Saved data entries:
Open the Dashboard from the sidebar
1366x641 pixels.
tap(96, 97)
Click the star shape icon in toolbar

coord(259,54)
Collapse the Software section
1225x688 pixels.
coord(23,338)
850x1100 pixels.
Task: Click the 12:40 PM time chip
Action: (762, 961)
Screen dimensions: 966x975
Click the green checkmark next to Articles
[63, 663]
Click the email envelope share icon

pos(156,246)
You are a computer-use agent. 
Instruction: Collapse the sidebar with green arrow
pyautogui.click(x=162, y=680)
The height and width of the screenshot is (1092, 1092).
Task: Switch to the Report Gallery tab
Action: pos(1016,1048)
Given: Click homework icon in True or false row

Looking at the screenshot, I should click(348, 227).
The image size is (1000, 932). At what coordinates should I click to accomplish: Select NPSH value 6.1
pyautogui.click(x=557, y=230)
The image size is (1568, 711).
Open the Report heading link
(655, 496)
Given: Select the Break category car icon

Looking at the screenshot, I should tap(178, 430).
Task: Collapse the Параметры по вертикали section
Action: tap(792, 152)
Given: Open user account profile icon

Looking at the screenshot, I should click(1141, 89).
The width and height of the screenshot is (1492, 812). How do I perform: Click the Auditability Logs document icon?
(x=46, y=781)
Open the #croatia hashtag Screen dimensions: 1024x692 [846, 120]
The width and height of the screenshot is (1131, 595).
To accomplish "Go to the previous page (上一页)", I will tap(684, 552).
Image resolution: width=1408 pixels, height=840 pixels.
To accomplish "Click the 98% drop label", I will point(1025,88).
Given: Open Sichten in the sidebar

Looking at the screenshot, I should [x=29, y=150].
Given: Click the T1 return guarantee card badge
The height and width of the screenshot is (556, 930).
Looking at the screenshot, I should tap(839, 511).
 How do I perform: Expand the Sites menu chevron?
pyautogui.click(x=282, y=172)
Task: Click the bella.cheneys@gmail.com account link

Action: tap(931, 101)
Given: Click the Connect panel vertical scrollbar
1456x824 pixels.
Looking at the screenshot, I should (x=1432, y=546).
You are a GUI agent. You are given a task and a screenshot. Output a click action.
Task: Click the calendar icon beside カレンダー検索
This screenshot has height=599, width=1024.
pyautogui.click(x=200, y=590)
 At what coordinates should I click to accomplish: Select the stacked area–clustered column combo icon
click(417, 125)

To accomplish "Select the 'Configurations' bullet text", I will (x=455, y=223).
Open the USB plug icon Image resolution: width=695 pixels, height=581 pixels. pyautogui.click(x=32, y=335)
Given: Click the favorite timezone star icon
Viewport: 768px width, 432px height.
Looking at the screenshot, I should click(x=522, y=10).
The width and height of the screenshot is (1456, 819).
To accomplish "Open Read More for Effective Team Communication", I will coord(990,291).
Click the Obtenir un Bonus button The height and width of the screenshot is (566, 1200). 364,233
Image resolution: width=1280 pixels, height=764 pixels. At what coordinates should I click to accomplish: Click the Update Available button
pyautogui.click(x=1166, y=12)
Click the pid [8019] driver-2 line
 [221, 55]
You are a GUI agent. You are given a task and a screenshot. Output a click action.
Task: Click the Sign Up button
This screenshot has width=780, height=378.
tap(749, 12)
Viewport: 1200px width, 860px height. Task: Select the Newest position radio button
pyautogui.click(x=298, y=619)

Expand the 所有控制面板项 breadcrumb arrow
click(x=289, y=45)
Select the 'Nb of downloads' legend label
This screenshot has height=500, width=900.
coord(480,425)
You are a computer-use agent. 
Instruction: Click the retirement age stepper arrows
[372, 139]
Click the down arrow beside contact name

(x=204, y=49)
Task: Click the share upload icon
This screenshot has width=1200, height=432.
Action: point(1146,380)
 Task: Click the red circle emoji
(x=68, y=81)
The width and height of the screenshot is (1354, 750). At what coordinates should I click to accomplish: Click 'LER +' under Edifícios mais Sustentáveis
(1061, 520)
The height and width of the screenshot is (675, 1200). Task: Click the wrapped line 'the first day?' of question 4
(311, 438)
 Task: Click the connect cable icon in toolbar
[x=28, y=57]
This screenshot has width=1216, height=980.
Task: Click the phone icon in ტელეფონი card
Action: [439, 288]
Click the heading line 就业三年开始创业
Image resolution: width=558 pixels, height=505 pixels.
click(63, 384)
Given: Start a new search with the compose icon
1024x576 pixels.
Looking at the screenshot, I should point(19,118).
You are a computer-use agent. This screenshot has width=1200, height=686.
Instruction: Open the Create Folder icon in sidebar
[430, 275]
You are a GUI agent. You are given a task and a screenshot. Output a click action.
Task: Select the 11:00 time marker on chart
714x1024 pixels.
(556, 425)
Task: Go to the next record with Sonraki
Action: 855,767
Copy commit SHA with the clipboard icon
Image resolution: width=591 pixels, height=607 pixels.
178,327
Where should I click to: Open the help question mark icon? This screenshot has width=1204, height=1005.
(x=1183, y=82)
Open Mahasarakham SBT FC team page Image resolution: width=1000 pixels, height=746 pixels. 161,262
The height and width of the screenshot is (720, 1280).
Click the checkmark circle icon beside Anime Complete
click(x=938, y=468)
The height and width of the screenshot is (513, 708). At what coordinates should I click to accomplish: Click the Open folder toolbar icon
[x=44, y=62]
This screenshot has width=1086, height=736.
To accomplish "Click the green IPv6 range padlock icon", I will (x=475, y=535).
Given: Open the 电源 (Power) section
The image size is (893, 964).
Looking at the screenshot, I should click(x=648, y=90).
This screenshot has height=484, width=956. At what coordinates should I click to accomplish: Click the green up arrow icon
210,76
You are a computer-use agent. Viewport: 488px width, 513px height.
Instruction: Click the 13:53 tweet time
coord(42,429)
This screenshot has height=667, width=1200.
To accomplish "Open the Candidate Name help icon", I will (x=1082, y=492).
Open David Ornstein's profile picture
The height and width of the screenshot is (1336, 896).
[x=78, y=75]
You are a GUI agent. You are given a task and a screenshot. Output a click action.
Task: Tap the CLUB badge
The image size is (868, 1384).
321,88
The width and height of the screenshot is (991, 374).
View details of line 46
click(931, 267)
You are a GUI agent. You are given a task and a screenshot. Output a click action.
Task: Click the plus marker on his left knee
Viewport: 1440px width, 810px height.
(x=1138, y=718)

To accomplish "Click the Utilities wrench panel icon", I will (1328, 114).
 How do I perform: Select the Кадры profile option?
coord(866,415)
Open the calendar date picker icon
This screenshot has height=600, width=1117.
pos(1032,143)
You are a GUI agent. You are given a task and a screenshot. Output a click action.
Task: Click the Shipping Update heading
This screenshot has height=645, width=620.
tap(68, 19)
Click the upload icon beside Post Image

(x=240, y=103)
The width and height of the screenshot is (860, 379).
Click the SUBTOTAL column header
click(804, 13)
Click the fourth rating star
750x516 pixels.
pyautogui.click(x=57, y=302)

## WHAT THE EXERCISE ASKS
Set down the data once more, word for word.

## EXERCISE ANSWER
Open the Dashboard from the sidebar
1366x641 pixels.
tap(96, 97)
Click the star shape icon in toolbar

coord(259,54)
Collapse the Software section
1225x688 pixels.
coord(23,338)
850x1100 pixels.
Task: Click the 12:40 PM time chip
Action: (762, 961)
Screen dimensions: 966x975
Click the green checkmark next to Articles
[63, 663]
Click the email envelope share icon

pos(156,246)
You are a computer-use agent. 
Instruction: Collapse the sidebar with green arrow
pyautogui.click(x=162, y=680)
The height and width of the screenshot is (1092, 1092).
Task: Switch to the Report Gallery tab
Action: pos(1016,1048)
Given: Click homework icon in True or false row

Looking at the screenshot, I should click(348, 227).
The image size is (1000, 932). At what coordinates should I click to accomplish: Select NPSH value 6.1
pyautogui.click(x=557, y=230)
The image size is (1568, 711).
Open the Report heading link
(655, 496)
Given: Select the Break category car icon

Looking at the screenshot, I should tap(178, 430).
Task: Collapse the Параметры по вертикали section
Action: tap(792, 152)
Given: Open user account profile icon

Looking at the screenshot, I should click(1141, 89).
The width and height of the screenshot is (1492, 812). How do I perform: Click the Auditability Logs document icon?
(x=46, y=781)
Open the #croatia hashtag Screen dimensions: 1024x692 [846, 120]
The width and height of the screenshot is (1131, 595).
To accomplish "Go to the previous page (上一页)", I will tap(684, 552).
Image resolution: width=1408 pixels, height=840 pixels.
To accomplish "Click the 98% drop label", I will point(1025,88).
Given: Open Sichten in the sidebar

Looking at the screenshot, I should [x=29, y=150].
Given: Click the T1 return guarantee card badge
The height and width of the screenshot is (556, 930).
Looking at the screenshot, I should tap(839, 511).
 How do I perform: Expand the Sites menu chevron?
pyautogui.click(x=282, y=172)
Task: Click the bella.cheneys@gmail.com account link

Action: tap(931, 101)
Given: Click the Connect panel vertical scrollbar
1456x824 pixels.
Looking at the screenshot, I should (x=1432, y=546).
You are a GUI agent. You are given a task and a screenshot. Output a click action.
Task: Click the calendar icon beside カレンダー検索
This screenshot has height=599, width=1024.
pyautogui.click(x=200, y=590)
 At what coordinates should I click to accomplish: Select the stacked area–clustered column combo icon
click(417, 125)

To accomplish "Select the 'Configurations' bullet text", I will (x=455, y=223).
Open the USB plug icon Image resolution: width=695 pixels, height=581 pixels. pyautogui.click(x=32, y=335)
Given: Click the favorite timezone star icon
Viewport: 768px width, 432px height.
Looking at the screenshot, I should click(x=522, y=10).
The width and height of the screenshot is (1456, 819).
To accomplish "Open Read More for Effective Team Communication", I will coord(990,291).
Click the Obtenir un Bonus button The height and width of the screenshot is (566, 1200). 364,233
Image resolution: width=1280 pixels, height=764 pixels. At what coordinates should I click to accomplish: Click the Update Available button
pyautogui.click(x=1166, y=12)
Click the pid [8019] driver-2 line
 [221, 55]
You are a GUI agent. You are given a task and a screenshot. Output a click action.
Task: Click the Sign Up button
This screenshot has width=780, height=378.
tap(749, 12)
Viewport: 1200px width, 860px height. Task: Select the Newest position radio button
pyautogui.click(x=298, y=619)

Expand the 所有控制面板项 breadcrumb arrow
click(x=289, y=45)
Select the 'Nb of downloads' legend label
This screenshot has height=500, width=900.
coord(480,425)
You are a computer-use agent. 
Instruction: Click the retirement age stepper arrows
[372, 139]
Click the down arrow beside contact name

(x=204, y=49)
Task: Click the share upload icon
This screenshot has width=1200, height=432.
Action: point(1146,380)
 Task: Click the red circle emoji
(x=68, y=81)
The width and height of the screenshot is (1354, 750). At what coordinates should I click to accomplish: Click 'LER +' under Edifícios mais Sustentáveis
(1061, 520)
The height and width of the screenshot is (675, 1200). Task: Click the wrapped line 'the first day?' of question 4
(311, 438)
 Task: Click the connect cable icon in toolbar
[x=28, y=57]
This screenshot has width=1216, height=980.
Task: Click the phone icon in ტელეფონი card
Action: [439, 288]
Click the heading line 就业三年开始创业
Image resolution: width=558 pixels, height=505 pixels.
click(63, 384)
Given: Start a new search with the compose icon
1024x576 pixels.
Looking at the screenshot, I should point(19,118).
You are a computer-use agent. This screenshot has width=1200, height=686.
Instruction: Open the Create Folder icon in sidebar
[430, 275]
You are a GUI agent. You are given a task and a screenshot. Output a click action.
Task: Select the 11:00 time marker on chart
714x1024 pixels.
(556, 425)
Task: Go to the next record with Sonraki
Action: 855,767
Copy commit SHA with the clipboard icon
Image resolution: width=591 pixels, height=607 pixels.
178,327
Where should I click to: Open the help question mark icon? This screenshot has width=1204, height=1005.
(x=1183, y=82)
Open Mahasarakham SBT FC team page Image resolution: width=1000 pixels, height=746 pixels. 161,262
The height and width of the screenshot is (720, 1280).
Click the checkmark circle icon beside Anime Complete
click(x=938, y=468)
The height and width of the screenshot is (513, 708). At what coordinates should I click to accomplish: Click the Open folder toolbar icon
[x=44, y=62]
This screenshot has width=1086, height=736.
To accomplish "Click the green IPv6 range padlock icon", I will (x=475, y=535).
Given: Open the 电源 (Power) section
The image size is (893, 964).
Looking at the screenshot, I should click(x=648, y=90).
This screenshot has height=484, width=956. At what coordinates should I click to accomplish: Click the green up arrow icon
210,76
You are a computer-use agent. Viewport: 488px width, 513px height.
Instruction: Click the 13:53 tweet time
coord(42,429)
This screenshot has height=667, width=1200.
To accomplish "Open the Candidate Name help icon", I will (x=1082, y=492).
Open David Ornstein's profile picture
The height and width of the screenshot is (1336, 896).
[x=78, y=75]
You are a GUI agent. You are given a task and a screenshot. Output a click action.
Task: Tap the CLUB badge
The image size is (868, 1384).
321,88
The width and height of the screenshot is (991, 374).
View details of line 46
click(931, 267)
You are a GUI agent. You are given a task and a screenshot. Output a click action.
Task: Click the plus marker on his left knee
Viewport: 1440px width, 810px height.
(x=1138, y=718)

To accomplish "Click the Utilities wrench panel icon", I will (1328, 114).
 How do I perform: Select the Кадры profile option?
coord(866,415)
Open the calendar date picker icon
This screenshot has height=600, width=1117.
pos(1032,143)
You are a GUI agent. You are given a task and a screenshot. Output a click action.
Task: Click the Shipping Update heading
This screenshot has height=645, width=620.
tap(68, 19)
Click the upload icon beside Post Image

(x=240, y=103)
The width and height of the screenshot is (860, 379).
Click the SUBTOTAL column header
click(804, 13)
Click the fourth rating star
750x516 pixels.
pyautogui.click(x=57, y=302)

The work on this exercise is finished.